Discussion and recommendations
IDSR has been adopted as a national strategy in Uganda since 2000 and much has been achieved regarding its implementation at both national and regional revels in Uganda. IDSR trainings have led to improved reporting in majority of districts but reporting rates are still below the target in 67% of districts.
Despite of low weekly reporting rates, monthly reporting rates were above the performance target before and after IDSR training. Findings of this analysis are similar to an assessment in Tanzania which documented a few districts exceeding performance targets of above 80% after the training on IDSR (3).
It is unclear why districts are unable to achieve weekly reporting targets yet majority can easily achieve monthly targets.
Although several reasons may explain why weekly reporting rates in many districts are low, it is possible that health facilities are not prioritizing weekly reporting. This is due to the fact that most districts were able to achieve monthly targets. Strengthening IDSR through trainings might yield limited results if these trainings are not supplemented by other interventions.
These interventions should target all stakeholders so that they offer full support and commitment to objectives of IDSR. The government investment in recruitment of health workers and HMIS focal persons at health facilities is a useful resource for districts to fulfill their IDSR responsibilities.
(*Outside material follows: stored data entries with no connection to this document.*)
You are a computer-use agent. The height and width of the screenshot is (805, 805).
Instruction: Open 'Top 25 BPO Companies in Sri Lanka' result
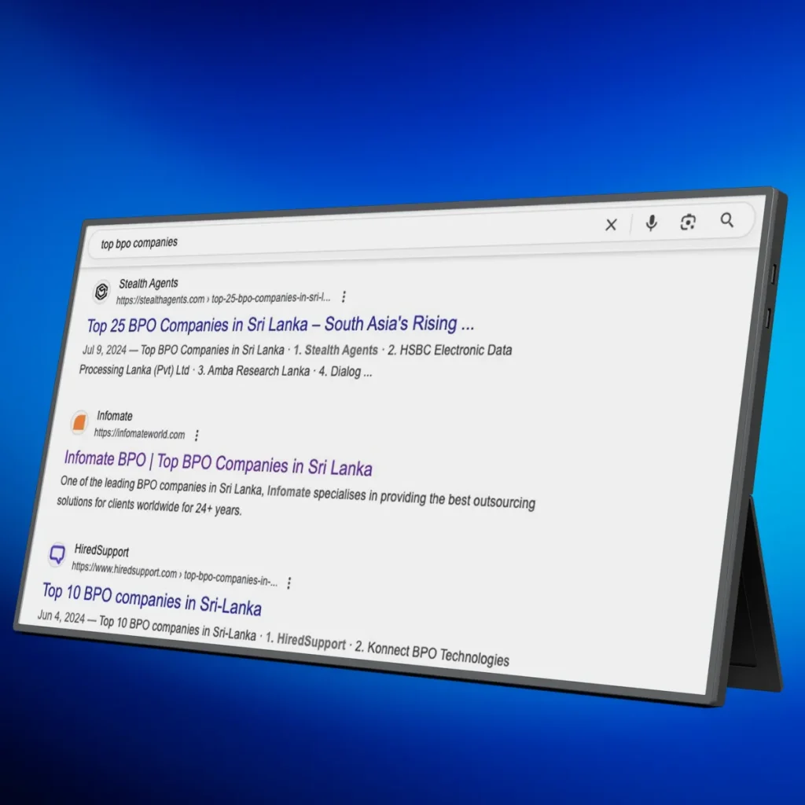pyautogui.click(x=281, y=325)
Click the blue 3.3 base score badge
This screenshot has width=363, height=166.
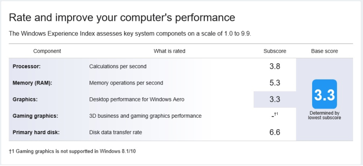[324, 94]
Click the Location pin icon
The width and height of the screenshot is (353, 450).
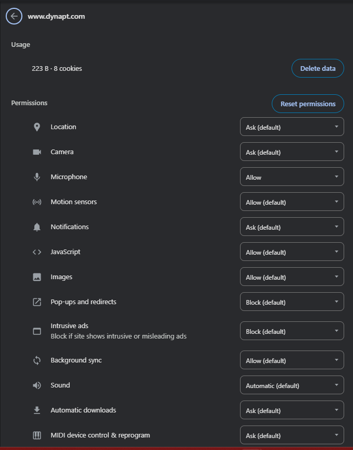coord(37,127)
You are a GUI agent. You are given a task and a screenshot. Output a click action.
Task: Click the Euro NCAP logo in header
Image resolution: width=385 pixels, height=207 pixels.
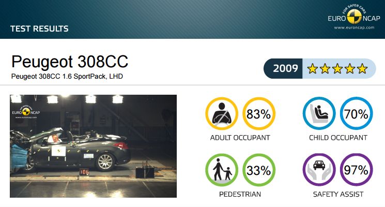[x=354, y=17]
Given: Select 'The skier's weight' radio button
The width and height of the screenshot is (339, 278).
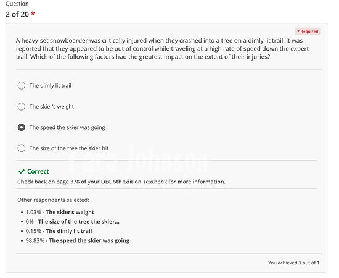Looking at the screenshot, I should 22,107.
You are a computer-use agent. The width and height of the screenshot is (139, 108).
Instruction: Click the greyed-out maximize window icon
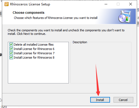118,4
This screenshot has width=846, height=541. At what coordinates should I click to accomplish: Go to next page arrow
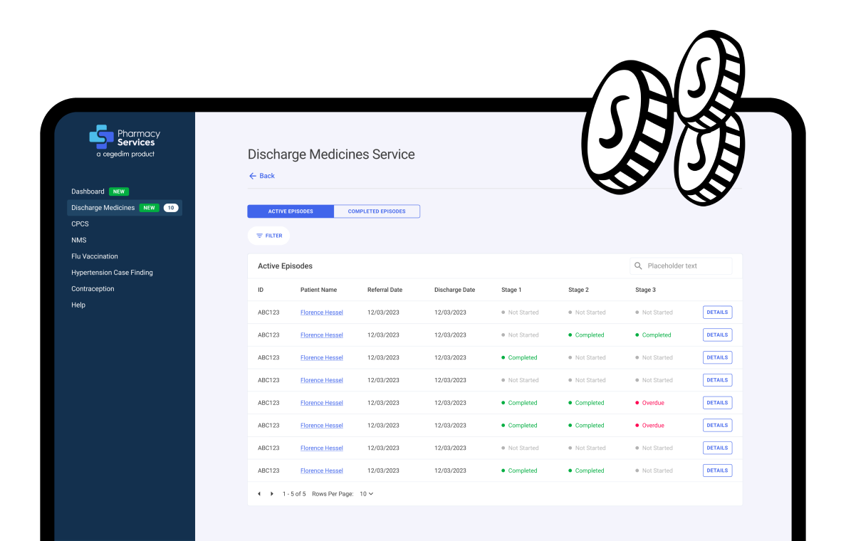pyautogui.click(x=272, y=494)
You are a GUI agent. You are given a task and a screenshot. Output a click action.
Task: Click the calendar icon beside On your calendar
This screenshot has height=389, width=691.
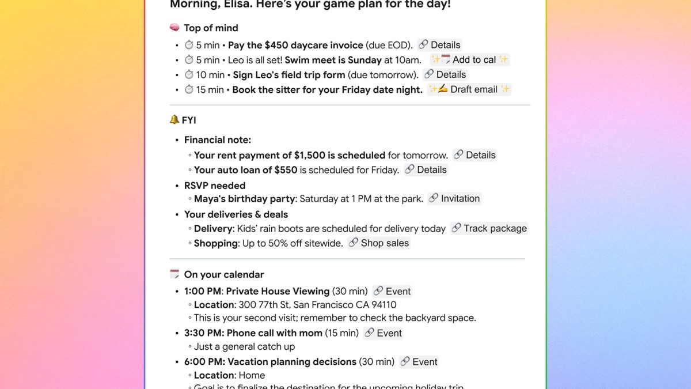pos(175,274)
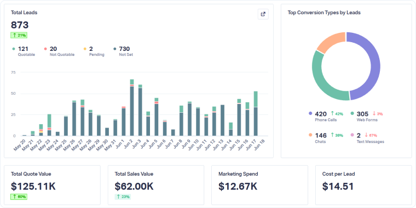This screenshot has height=208, width=416.
Task: Click the Jun 2 bar
Action: 132,107
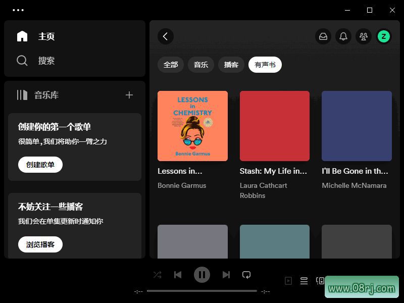Enable repeat mode
Screen dimensions: 404x303
pos(246,275)
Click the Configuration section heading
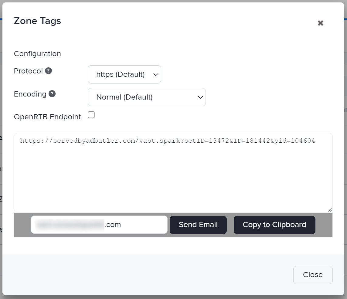The height and width of the screenshot is (299, 347). coord(37,53)
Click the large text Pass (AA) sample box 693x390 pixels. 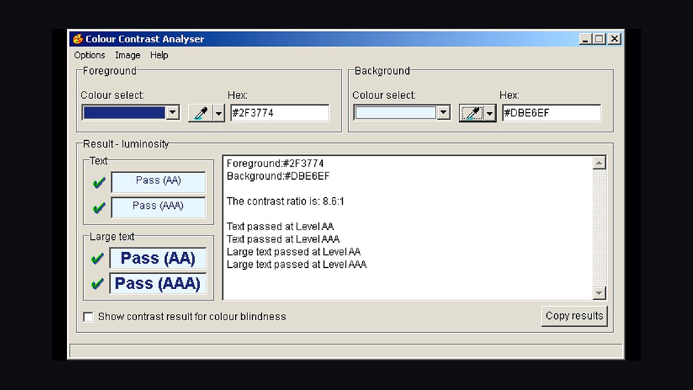coord(158,258)
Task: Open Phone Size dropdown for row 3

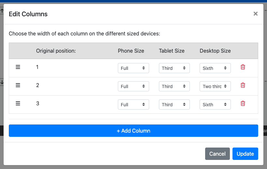Action: click(133, 105)
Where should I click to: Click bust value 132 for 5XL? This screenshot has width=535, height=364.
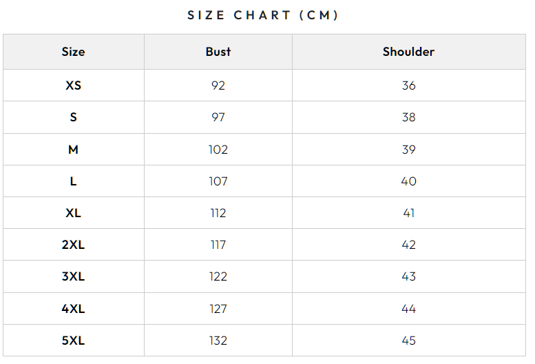(218, 341)
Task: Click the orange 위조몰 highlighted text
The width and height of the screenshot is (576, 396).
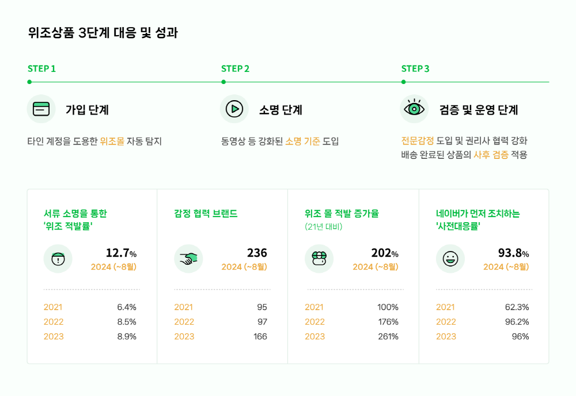Action: tap(112, 141)
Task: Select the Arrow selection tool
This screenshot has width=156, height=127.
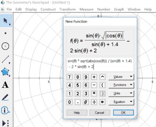Action: [6, 21]
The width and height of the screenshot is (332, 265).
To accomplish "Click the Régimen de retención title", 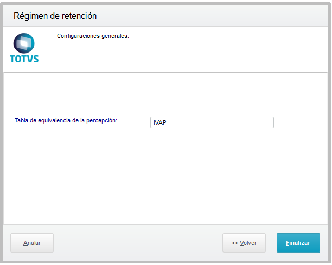I will click(55, 16).
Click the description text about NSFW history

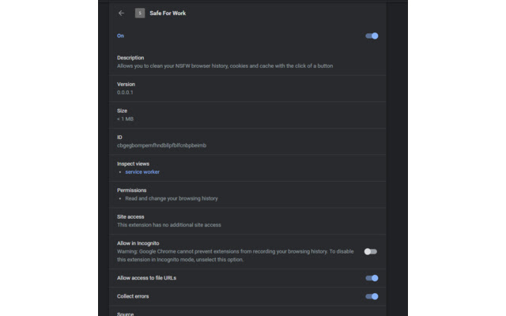click(225, 66)
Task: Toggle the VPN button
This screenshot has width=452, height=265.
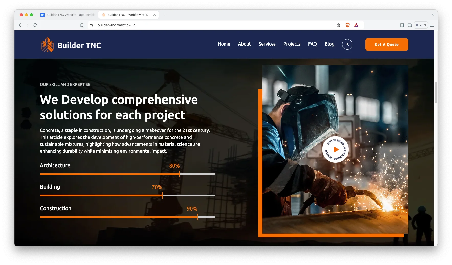Action: tap(421, 25)
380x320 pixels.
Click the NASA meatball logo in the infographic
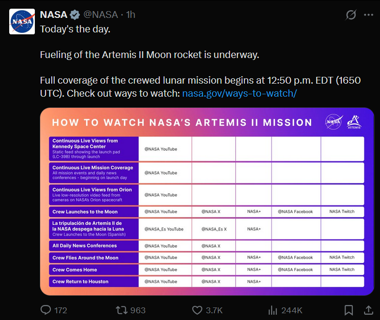(334, 121)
Districts need to ensure that all personnel involved in IDSR appreciate the importance of disease surveillance in detection and solving public health threats. Supervision or mentorships to health facilities by districts with support from Ministry of Health is crucial in addressing individual factors such as staff motivation and attitude.
There is need to conduct studies to explore reasons why weekly reporting rates remain low.